Bernard wäre fast vom Stuhl gefallen, verschluckte sich an einem Pommes frites und konnte sich erst wieder langsam fassen, als ihm Isabelle liebevoll auf den Rücken klopfte. «Aber du kennst mich ja noch gar nicht richtig. Du weisst auch nicht wo und was ich arbeite», stammelte Bernard unbeholfen. «Doch», erwidert Isabelle. «Ich denke sehr wohl, dass ich dich kenne, so wie du bist, und dass ich dich richtig einschätzen kann. Ich liebe dich, und der Rest ist mir egal.» Zärtlich legte sie die Hand auf die seine, und der weitere Verlauf des Tages und des Abends soll ihr Geheimnis bleiben.

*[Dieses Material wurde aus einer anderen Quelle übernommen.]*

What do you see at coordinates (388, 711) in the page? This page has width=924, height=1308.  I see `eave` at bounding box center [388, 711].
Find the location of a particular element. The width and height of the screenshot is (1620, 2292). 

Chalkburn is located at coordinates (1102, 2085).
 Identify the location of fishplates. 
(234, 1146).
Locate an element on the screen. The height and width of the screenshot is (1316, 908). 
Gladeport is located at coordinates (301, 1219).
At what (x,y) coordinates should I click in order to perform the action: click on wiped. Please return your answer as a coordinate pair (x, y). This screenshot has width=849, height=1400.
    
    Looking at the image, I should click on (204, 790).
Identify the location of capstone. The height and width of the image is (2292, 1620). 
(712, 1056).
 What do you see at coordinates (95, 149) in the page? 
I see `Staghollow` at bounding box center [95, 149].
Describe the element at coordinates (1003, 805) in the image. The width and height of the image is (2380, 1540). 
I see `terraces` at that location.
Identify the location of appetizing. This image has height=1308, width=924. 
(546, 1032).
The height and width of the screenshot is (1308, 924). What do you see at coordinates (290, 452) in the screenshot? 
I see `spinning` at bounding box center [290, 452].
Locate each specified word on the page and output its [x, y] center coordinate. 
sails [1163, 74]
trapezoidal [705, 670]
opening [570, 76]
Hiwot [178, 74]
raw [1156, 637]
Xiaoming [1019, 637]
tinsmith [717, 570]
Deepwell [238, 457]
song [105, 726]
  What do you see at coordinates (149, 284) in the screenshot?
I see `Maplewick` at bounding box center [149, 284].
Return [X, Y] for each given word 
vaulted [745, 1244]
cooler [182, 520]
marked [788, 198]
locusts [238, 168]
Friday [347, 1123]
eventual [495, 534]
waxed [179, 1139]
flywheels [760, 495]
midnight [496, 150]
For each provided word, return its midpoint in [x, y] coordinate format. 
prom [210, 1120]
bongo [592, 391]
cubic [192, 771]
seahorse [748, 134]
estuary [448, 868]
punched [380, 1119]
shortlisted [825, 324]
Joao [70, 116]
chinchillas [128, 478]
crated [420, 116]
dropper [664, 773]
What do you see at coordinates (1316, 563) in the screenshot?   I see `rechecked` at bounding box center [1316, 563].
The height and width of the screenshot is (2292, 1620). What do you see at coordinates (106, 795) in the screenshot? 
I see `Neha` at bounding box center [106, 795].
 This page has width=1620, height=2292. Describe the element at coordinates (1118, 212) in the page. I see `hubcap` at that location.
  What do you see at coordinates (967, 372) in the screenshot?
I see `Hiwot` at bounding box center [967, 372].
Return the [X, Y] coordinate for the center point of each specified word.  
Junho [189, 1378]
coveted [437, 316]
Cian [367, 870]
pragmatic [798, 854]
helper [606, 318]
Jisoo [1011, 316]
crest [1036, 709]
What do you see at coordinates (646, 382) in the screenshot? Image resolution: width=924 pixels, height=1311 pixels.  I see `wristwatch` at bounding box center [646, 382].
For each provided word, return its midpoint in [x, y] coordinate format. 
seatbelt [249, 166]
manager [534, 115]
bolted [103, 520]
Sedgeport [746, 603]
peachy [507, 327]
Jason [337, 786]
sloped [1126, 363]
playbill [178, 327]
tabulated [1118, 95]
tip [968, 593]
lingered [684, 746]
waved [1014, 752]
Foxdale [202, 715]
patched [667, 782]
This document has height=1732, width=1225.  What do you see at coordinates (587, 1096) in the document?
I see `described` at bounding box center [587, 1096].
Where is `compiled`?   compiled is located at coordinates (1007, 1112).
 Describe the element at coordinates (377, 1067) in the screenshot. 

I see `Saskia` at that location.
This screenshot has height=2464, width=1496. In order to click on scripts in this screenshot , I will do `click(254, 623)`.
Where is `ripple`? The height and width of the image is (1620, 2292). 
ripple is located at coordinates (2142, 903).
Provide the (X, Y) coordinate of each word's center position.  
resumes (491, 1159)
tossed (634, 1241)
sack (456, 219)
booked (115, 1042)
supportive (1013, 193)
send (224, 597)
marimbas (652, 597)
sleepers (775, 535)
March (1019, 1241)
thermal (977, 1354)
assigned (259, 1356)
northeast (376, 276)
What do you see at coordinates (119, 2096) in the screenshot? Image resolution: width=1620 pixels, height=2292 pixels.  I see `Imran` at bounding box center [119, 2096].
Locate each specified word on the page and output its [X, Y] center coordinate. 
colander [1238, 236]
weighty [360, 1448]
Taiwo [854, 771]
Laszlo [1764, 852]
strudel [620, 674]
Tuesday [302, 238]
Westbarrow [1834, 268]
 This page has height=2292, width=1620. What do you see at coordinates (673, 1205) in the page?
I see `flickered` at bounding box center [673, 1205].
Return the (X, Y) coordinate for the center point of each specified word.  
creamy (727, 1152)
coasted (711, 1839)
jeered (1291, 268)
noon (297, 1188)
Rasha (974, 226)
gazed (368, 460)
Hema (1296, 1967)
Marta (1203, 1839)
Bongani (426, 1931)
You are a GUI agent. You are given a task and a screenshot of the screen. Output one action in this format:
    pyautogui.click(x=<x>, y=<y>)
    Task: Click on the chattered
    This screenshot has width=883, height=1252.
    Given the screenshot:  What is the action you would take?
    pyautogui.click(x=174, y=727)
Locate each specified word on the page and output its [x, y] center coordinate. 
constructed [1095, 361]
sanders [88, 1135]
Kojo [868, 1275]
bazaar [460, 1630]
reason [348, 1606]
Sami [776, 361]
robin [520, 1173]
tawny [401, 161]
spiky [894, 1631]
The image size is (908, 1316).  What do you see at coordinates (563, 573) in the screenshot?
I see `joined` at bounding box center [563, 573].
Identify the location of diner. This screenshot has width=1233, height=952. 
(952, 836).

So kam es, wie es kommen musste. Wenige Wochen später wurde aus Mademoiselle Bertrand Madame Picard. Isabelle und Bernard heiraten in Arles, natürlich im Restaurant ihrer Mutter. Es war ein wunderschönes Fest, und wie auf wundersame Art und Weise verstanden sich die beiden Familien, Picard und Bertrand, auf Anhieb bestens.
Das Ehepaar Bernard und Isabelle musste schon bald wieder weiterziehen: Bernard wurde in die Aquitaine in der Nähe von Bordeaux versetzt. Dort sollte das Ehepaar auch eine Weile bleiben. Schon im Verlauf des ersten Jahres kam zusätzliches Leben in den Ehealltag: Michelle, die ältere Tochter der beiden erblickte das Licht der Welt. Zwei Jahre später gesellte sich Danielle dazu. – Von nun weg war klar, wer das Sagen hatte. Die beiden Mädchen verstanden es von Kindsbeinen an, ihre Eltern um den Finger zu wickeln und sich in der Familie durchzusetzen. Heute sind beide, Michelle und Danielle, erwachsen und wunderschön anzusehen: die eine gross und blond, die andere etwas kleiner und brünett, beide mit vollem langem Haar, ihrer Mutter Isabelle wie aus dem Gesicht geschnitten.
Aber nicht nur die äussere Erscheinung der beiden lässt keinen Zweifel offen, wer die Mutter ist. Auch im Charakter sind sie ihrer Mutter sehr ähnlich: offen, natürlich, spontan und äusserst herzlich. Bernard könnte sich keine liebevollere Familie wünschen.